## [Document passage]
_ _ _

# Newbie: Help with installing master volume on a Traynor yba-1



## soulwax101 (Feb 8, 2010)

Sorry i posted this in the wrong section!

So i got 2 traynor YBA-!'a for a steal. I'm a complete rookie with amp tinkering and i would like to make a few changes. The complete lack of an amp tech where i live forces me to try it myself. Ive already drained the filter caps and replaced the volume pots with 1M's and changed the tone stack values slightly and removed the volume 2 bright cap......i really like the sound! Now i would like to add a PPIMV master volume, a bias pot and change to a 3 prong cord. I have the Schematics but im embarrassed to say i can make very little out from them. I have a detailed pic of the turret board i found online which matches mine. Here it is:

http://web.me.com/soulwax101/Site_2/...My_Albums.html

Is anyone able to tell me based on the schematics and the pic of the board where to start?

Thanks all!


----------



## Geriatricrocker (Jul 20, 2009)

Your link gave nothing , since the old Traynors were available in slightly different models, can you tell me whether your amp has 7027 or EL34 outout tubes? There is slightly different wiring for the two and the bias voltage is different as well. I had one with 7027A's and added a pot to adjust the bias voltage , I wa able to get a good clean sound as well as a better overdrive by adjusting it, but, you have to set limit as to how far it can adjust, too little and the tube overheats and too much and you cut out the sound completely. Instead of removing the bright cap I would have recommended bridging the two inputs, by balancing the settings of both inputs could get a better variety of sounds.


----------



## soulwax101 (Feb 8, 2010)

Sorry here's a new link:

http://web.me.com/soulwax101/Site_2/My_Albums/Pages/Traynor.html

This one has EL34 tubes and no choke. See what you think!


----------



## Wild Bill (May 3, 2006)

soulwax101 said:


> Sorry i posted this in the wrong section!
> 
> So i got 2 traynor YBA-!'a for a steal. I'm a complete rookie with amp tinkering and i would like to make a few changes. The complete lack of an amp tech where i live forces me to try it myself. Ive already drained the filter caps and replaced the volume pots with 1M's and changed the tone stack values slightly and removed the volume 2 bright cap......i really like the sound! Now i would like to add a PPIMV master volume, a bias pot and change to a 3 prong cord. I have the Schematics but im embarrassed to say i can make very little out from them. I have a detailed pic of the turret board i found online which matches mine. Here it is:
> 
> ...


First off, I wouldn't bother! The PPIMV is not likely to give you what you want anyway!

This is a vintage amp. It only has a few gain stages. It got its great sound from driving the power tubes LOUD! It is famous for its power tube distortion. Now you're talking about a circuit that will only give preamp distortion. You won't have enough stages for much of that distortion, even with the PPIMV. Then you're gonna turn down the MV so your power amp distortion will completely disappear?

_ _ _

## [Work instruction]
Summarize the Traynor master volume thread in two sentences. Rely only on the thread for your answer.

[Pixel coordinate grounding data]
_ _ _

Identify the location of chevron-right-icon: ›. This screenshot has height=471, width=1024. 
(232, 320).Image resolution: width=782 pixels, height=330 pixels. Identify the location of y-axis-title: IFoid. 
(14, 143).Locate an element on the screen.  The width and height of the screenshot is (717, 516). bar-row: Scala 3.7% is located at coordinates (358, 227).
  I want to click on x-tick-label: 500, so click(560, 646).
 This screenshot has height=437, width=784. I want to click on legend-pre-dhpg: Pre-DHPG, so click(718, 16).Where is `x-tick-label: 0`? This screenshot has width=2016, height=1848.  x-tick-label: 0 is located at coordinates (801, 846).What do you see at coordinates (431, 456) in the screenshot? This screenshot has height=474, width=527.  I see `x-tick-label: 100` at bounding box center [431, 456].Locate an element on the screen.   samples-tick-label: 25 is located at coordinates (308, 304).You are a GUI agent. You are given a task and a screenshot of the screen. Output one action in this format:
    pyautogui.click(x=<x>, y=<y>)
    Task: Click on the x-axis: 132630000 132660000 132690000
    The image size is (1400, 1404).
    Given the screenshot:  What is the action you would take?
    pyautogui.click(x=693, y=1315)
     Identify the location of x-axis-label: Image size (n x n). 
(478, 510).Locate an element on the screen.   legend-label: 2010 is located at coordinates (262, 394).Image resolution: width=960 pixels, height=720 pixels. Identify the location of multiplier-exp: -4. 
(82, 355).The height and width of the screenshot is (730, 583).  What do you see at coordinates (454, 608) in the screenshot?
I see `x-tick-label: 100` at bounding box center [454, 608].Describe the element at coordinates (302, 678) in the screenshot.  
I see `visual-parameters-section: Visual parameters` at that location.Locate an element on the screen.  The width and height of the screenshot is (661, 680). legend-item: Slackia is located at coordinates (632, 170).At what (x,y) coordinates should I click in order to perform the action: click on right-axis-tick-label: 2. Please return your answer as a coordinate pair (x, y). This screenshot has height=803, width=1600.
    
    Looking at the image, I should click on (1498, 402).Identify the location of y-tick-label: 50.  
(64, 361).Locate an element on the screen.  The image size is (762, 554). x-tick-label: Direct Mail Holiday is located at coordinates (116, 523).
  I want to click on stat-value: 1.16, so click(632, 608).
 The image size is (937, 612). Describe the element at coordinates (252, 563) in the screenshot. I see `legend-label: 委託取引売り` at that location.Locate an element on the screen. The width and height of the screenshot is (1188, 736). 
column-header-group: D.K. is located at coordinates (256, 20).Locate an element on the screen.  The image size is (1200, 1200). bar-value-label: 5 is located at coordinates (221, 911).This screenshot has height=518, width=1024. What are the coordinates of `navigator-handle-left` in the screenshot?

_ _ _

## [Task response]
A beginner who got two Traynor YBA-1 amps cheaply has already replaced the volume pots, adjusted the tone stack and removed the volume 2 bright cap, and now asks where to start adding a PPIMV master volume, a bias pot and a three-prong cord. One reply asks whether the amp has 7027 or EL34 output tubes (it has EL34s and no choke), while another advises against the PPIMV because the vintage amp's sound comes from driving the power tubes loud, and that distortion would disappear with the master volume turned down.